Seleznev reappeared in 2009 under aliases Track2 and Bulba. Officials noted his activity on Carder.su, a forum and online marketplace for credit card details and personal data. He was listed as a "trusted vendor of dumps," which tipped them off to the fact this wasn't a new player.
The investigation was reopened in May 2010 and accelerated through June 2011. During this time, Seleznev was involved in hacking restaurants and stealing credit card data from their point-of-sale devices.
Following his injuries in the 2011 Morocco terrorist attacks, Seleznev returned to Russia and closed his online shop in January 2012. Investigators continued to chase him until 2013, when he reappeared under the alias 2PAC.CC. At this point he wasn't only selling his own stolen data; other major hackers were coming to him to resell credit cards.
Seleznev was arrested in the Maldives in 2014. Normally, the extradition process can take between six months and four years, said Barbosa. In this case, it took about two days to get the Secret Service to the Maldives, and only three more to get Seleznev to the United States.
Independent trial attorney Harold Chun discussed the evidence seized after Seleznev's arrest and mistakes he made leading up to it. Officials seized his laptop, passport, phone, and travel documents, all of which confirmed their earlier hypotheses.
"What these things did was confirm all the attribution that had been gleaned in the investigation, year after year," said Chun.
Seleznev's laptop proved to be a gold mine of evidence. Law enforcement found 1.7 million credit card numbers stored on his device, along with Web pages he created to teach people how they could use stolen card details. On the page, he reminded users: "Remember this is illegal way!!"
"There's not much to say when you have 1.7 million credit card numbers on you when you're on vacation," Chun quipped.
Investigators also discovered an account on Pacer Records, an online court system for recording indictments and search warrants. Before he traveled, Seleznev would search for information on his name and nicknames to determine whether it would be safe to leave.
Other pieces of evidence included information from Windows artifacts, registry keys, event logs, and the System Resource Usage Monitor. Officials also found cellphone backups stored on his computer and in the cloud.
Seleznev made several key slipups leading up to his arrest. He reused passwords for multiple online accounts, making it easy for investigators to guess the password to his laptop. He had two email addresses for his online aliases, some of which he used for crime and some of which he used for personal communications — for example, opening a PayPal account.

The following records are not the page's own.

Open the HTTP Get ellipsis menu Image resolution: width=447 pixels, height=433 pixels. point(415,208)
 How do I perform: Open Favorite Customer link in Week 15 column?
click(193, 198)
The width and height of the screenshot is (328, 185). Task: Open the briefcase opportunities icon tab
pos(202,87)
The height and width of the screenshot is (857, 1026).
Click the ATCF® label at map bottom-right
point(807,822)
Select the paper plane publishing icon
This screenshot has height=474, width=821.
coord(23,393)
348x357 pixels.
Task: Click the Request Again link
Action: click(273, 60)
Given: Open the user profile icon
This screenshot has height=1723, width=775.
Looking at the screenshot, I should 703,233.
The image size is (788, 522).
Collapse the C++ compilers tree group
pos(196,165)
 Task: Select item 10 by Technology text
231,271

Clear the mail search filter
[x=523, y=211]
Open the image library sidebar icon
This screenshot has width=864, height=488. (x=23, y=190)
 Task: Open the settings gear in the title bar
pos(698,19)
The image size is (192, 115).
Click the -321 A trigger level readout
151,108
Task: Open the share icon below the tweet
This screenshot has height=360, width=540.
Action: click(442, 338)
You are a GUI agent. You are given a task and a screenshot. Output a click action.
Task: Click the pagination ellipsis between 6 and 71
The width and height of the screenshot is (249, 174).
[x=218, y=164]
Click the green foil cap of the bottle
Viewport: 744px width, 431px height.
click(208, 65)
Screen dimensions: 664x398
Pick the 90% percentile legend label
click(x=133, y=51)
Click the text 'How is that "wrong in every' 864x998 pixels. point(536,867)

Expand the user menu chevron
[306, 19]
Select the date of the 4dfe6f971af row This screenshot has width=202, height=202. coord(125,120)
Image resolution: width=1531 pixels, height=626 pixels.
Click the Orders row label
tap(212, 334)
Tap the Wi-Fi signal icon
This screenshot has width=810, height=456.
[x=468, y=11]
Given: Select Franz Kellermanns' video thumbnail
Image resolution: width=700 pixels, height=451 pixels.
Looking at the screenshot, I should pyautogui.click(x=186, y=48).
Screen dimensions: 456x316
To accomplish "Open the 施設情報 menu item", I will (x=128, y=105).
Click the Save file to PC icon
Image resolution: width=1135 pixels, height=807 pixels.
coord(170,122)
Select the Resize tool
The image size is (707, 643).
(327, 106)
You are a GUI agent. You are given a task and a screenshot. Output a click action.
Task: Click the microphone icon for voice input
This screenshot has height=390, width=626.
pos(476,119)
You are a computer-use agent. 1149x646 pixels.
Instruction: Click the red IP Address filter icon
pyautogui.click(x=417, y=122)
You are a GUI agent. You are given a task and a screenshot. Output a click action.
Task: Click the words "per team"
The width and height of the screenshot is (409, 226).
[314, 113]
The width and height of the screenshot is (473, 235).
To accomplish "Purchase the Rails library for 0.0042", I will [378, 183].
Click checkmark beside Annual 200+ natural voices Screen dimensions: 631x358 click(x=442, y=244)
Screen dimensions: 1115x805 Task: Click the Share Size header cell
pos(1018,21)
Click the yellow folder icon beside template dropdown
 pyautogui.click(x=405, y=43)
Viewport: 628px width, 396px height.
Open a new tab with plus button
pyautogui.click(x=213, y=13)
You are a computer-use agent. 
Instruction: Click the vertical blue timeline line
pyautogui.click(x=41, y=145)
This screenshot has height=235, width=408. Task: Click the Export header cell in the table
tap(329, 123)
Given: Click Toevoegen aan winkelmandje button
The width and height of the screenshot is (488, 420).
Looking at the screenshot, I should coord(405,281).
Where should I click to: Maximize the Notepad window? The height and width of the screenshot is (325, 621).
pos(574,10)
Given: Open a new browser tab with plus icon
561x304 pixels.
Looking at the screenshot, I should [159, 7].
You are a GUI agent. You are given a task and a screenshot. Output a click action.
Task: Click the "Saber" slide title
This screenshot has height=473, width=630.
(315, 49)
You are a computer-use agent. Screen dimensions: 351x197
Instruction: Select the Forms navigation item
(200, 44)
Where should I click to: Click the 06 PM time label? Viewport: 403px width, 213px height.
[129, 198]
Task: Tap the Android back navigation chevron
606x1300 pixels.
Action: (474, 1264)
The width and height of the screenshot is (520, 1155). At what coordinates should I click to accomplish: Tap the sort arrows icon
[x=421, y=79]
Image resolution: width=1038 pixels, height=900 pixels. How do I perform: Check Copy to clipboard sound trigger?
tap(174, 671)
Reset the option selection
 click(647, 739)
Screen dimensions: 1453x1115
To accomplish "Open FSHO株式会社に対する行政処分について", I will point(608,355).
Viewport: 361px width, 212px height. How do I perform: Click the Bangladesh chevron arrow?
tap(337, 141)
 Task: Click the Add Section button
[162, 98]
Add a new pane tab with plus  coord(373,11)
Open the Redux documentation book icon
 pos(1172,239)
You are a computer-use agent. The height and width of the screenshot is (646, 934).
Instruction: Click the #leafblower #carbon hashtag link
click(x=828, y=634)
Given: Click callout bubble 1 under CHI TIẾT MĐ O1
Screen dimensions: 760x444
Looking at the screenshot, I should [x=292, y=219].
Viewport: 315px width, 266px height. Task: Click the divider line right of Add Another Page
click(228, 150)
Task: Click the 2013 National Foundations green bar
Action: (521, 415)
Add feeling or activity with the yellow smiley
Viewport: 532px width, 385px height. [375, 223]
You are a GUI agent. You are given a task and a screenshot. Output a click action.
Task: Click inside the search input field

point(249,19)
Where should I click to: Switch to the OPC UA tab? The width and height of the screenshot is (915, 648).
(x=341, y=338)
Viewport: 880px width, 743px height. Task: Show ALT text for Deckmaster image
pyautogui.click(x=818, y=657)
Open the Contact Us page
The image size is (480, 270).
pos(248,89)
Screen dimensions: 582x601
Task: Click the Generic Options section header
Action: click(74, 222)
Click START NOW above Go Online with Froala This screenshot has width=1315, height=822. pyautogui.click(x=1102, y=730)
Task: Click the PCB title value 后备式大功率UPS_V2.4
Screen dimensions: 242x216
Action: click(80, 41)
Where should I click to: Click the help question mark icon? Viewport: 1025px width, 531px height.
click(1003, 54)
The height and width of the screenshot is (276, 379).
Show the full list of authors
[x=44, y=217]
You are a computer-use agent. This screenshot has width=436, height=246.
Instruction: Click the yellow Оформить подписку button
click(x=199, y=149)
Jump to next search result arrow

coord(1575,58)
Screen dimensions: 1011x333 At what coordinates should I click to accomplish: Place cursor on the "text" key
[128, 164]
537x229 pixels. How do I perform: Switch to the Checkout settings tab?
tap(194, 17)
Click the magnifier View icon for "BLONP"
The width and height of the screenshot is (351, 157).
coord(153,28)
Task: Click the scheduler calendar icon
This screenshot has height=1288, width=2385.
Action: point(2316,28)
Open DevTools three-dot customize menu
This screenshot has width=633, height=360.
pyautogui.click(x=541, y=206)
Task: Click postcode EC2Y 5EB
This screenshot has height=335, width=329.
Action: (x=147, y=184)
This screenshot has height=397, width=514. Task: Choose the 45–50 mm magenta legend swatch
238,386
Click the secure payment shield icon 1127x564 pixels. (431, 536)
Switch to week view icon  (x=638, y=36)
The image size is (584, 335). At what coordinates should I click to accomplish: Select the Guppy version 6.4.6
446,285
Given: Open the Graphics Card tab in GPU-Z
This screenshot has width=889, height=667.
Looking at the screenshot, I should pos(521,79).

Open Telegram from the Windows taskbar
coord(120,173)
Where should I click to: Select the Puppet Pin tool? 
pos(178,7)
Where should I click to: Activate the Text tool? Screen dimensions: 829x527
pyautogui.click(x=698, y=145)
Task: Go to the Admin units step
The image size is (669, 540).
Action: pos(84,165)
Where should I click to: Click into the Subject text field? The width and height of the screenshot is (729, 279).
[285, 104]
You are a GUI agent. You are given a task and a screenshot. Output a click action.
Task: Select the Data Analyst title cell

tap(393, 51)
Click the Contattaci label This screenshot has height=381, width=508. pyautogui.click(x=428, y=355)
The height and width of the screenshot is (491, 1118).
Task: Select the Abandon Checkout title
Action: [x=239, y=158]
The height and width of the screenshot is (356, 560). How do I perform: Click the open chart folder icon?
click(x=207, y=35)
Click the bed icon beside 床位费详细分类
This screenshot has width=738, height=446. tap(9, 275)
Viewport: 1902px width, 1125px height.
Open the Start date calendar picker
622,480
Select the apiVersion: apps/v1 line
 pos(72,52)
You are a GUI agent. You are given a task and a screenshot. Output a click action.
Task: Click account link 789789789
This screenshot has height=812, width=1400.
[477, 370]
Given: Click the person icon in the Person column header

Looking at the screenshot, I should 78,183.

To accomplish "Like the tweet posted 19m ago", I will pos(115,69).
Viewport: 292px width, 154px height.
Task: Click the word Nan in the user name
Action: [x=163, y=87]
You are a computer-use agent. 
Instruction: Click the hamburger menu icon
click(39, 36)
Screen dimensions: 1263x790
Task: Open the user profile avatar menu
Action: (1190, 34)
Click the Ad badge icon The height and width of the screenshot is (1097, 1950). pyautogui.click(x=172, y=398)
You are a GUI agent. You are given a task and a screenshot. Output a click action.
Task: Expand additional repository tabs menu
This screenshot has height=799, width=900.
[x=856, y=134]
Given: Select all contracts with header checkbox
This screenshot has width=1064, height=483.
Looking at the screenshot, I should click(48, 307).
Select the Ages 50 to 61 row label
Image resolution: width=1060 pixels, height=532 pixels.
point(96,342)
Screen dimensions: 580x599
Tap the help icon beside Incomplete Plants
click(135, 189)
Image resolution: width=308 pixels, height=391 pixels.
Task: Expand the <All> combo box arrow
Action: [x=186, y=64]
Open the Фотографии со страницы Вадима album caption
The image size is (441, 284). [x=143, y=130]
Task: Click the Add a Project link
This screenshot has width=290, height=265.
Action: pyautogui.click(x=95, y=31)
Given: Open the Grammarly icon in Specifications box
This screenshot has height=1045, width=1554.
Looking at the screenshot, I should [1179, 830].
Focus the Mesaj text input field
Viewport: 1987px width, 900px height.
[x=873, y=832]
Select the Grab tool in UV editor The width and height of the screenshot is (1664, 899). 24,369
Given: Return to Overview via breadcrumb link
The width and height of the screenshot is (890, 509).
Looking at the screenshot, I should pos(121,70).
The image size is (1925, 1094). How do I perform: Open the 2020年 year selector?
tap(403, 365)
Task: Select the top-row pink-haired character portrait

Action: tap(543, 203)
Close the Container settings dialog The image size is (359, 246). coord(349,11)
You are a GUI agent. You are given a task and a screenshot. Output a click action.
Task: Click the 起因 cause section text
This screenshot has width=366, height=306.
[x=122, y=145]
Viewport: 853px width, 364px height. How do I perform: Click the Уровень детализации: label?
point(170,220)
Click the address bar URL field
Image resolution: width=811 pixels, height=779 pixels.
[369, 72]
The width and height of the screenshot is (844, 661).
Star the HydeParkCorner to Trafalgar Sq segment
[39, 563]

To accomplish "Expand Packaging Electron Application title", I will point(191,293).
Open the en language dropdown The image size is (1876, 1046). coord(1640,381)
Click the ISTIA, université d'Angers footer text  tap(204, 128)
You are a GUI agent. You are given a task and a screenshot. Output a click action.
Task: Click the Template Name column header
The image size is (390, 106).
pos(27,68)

Barbosa explained how Seleznev used one of these email addresses to place a flower order for his wife, which he did using his own name and phone number that could be traced back to him.
Seleznev attempted to claim he had been framed by someone — either the US government or another hacker — and also tried to bribe the prosecutor for his case. Neither worked, and it only took a few hours for a Seattle jury to convict him on 38 counts, Chun said.